There are more photos and stories captured by Andrew Waits in his American Boondockers series on his website.  Go. Look. Listen.

The above just scrapes the surface of what is going on with the tiny house movement these days. There are pods and containers and tree houses and cabins and houseboats and rolling homes; even a girl on a Harley with a teardrop trailer she calls TicTac as well as home. 

When it comes to tiny and small homes, nothing is too small, though there are sometimes heated debates about what makes too big. As much as I love a good debate, I ain't touchin' that one. Who cares? If you are home and you are content in that home, that makes it pretty much right in my opinion. As long as it didn't and isn't breaking someone else's back or part of land devastation...there is that. Otherwise? As the children say, Peace out, man. Do they still say that?

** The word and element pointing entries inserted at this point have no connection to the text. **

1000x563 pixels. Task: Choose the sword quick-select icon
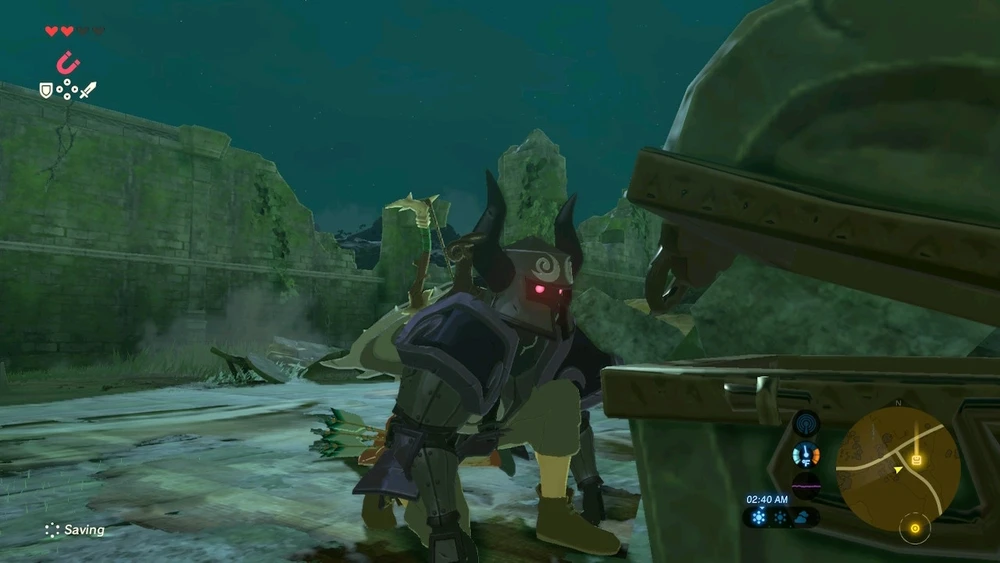click(88, 90)
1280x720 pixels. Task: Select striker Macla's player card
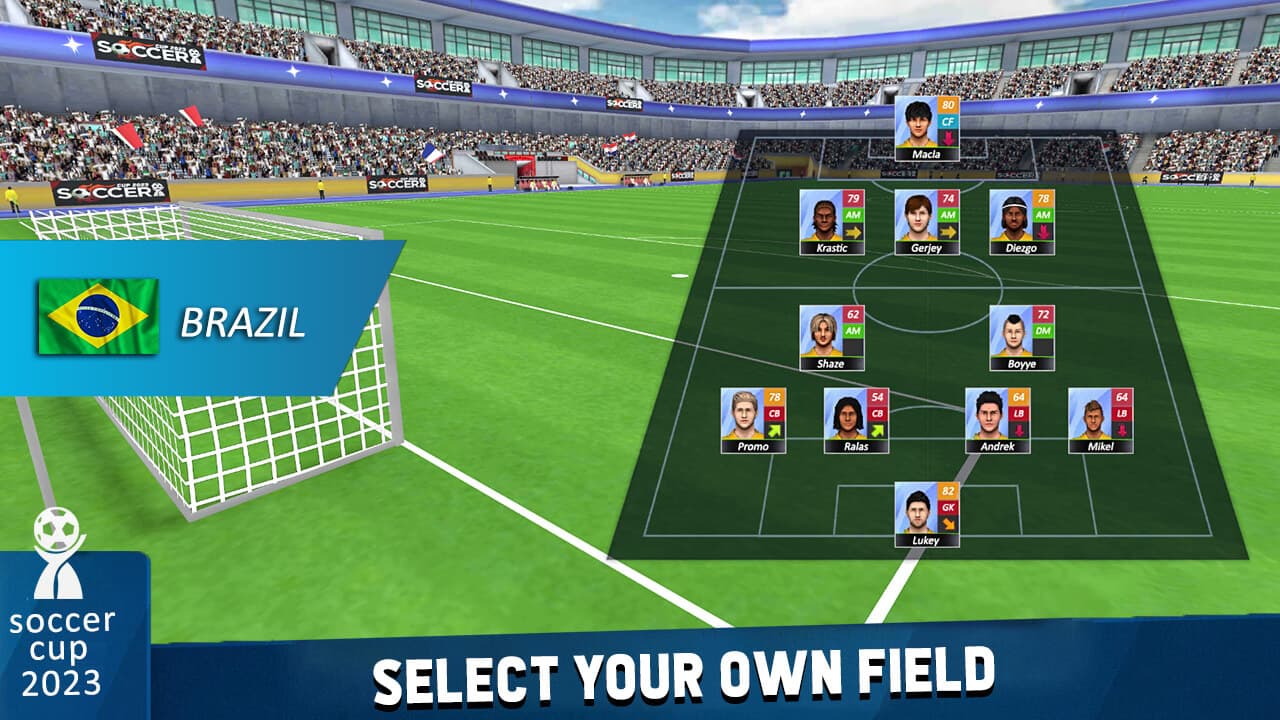(926, 128)
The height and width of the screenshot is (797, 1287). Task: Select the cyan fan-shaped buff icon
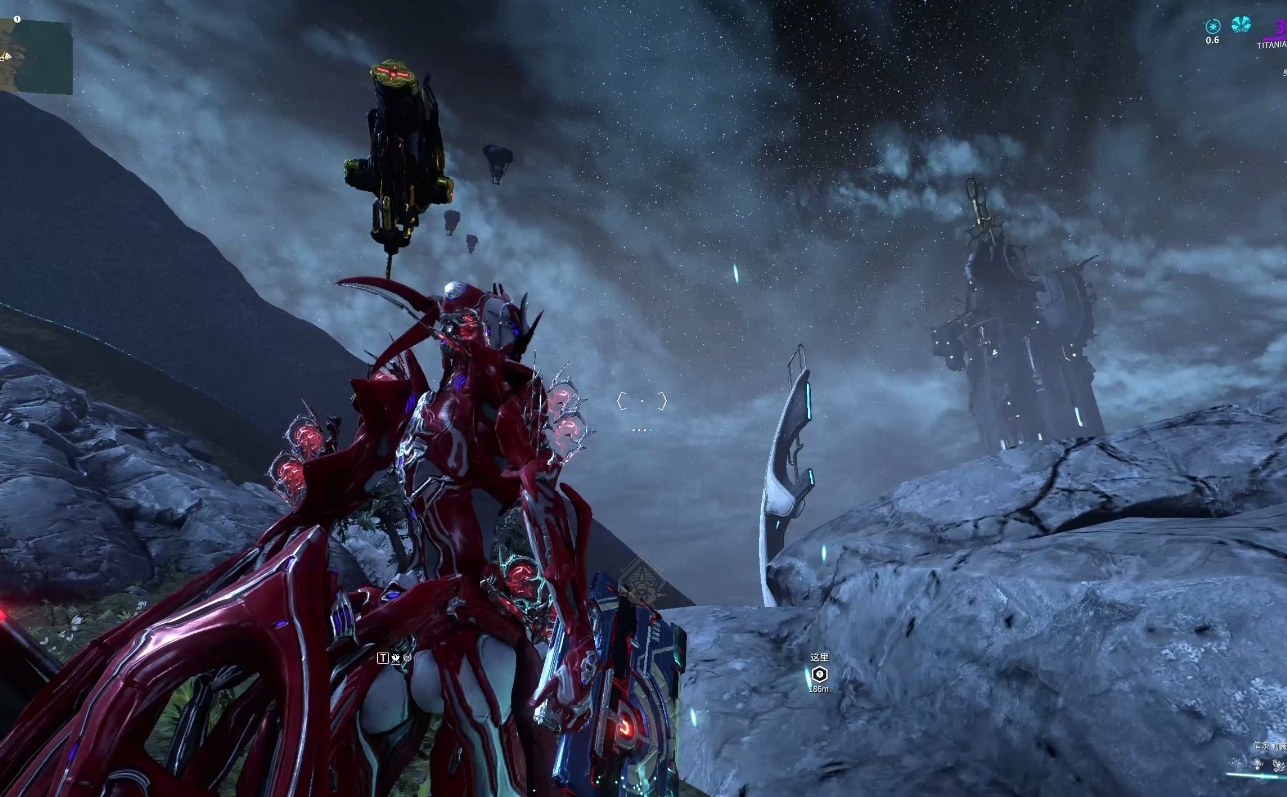click(1241, 24)
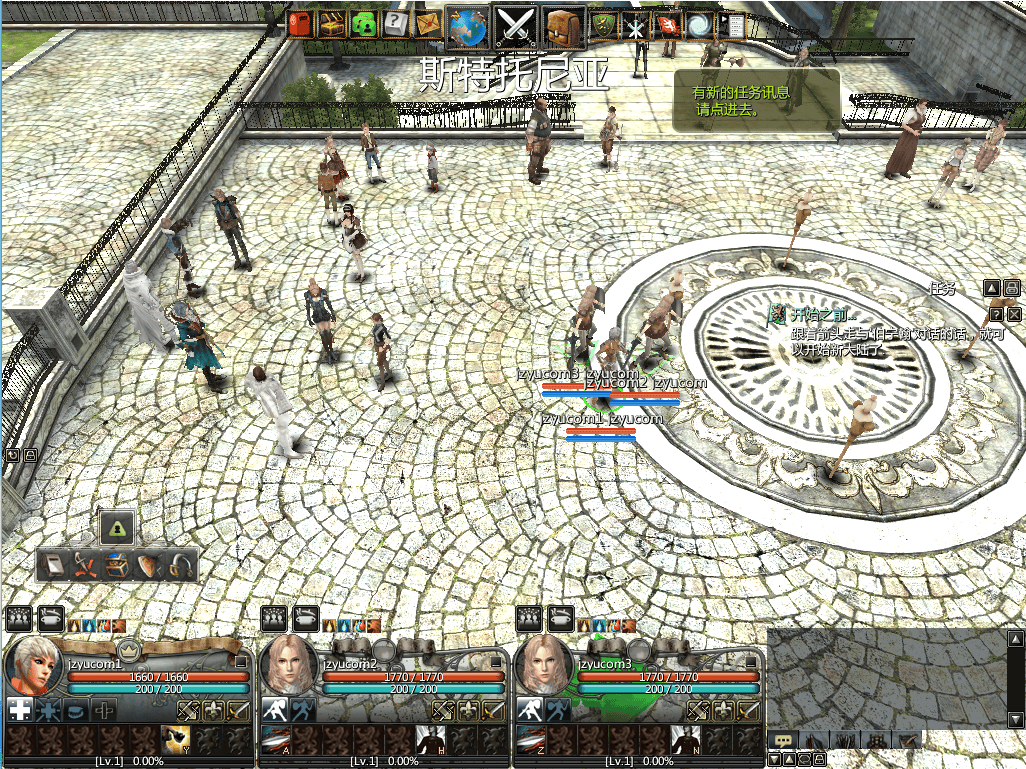Open the envelope with red seal
The height and width of the screenshot is (769, 1026).
tap(430, 24)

There used to be, not so long ago, maybe one company (which I think was just one person) searching out and listing tiny homes. Now check it out, they are thriving alive alive O! There's a reason for that. While plenty of people are out there whinging on about their plight (some valid, some not so much), there are plenty of others out there figuring out solutions and tiny homes often play a part in that, freeing up money, time and resources. 

Have you ever noticed that when one link in a chain of events turns out to be a good one, more seem to follow in fairly rapid order? Yes, it works the other way too, but this isn't about that. 

This is about life. It's fast. It's slippery. It is worth savoring. Not in an Anais Nin sort of way (at least, not my take on how to enjoy your life without being a remora), but also, certainly not just drifting along, with words of 'someday' or 'I can't' riding on your lips. 

Have a take tantalizing topside Tuesday. Do something tendereyezing.


  1. Whackadooly, love that word! That's me, I'm whackadooly! And you are, too, MJ.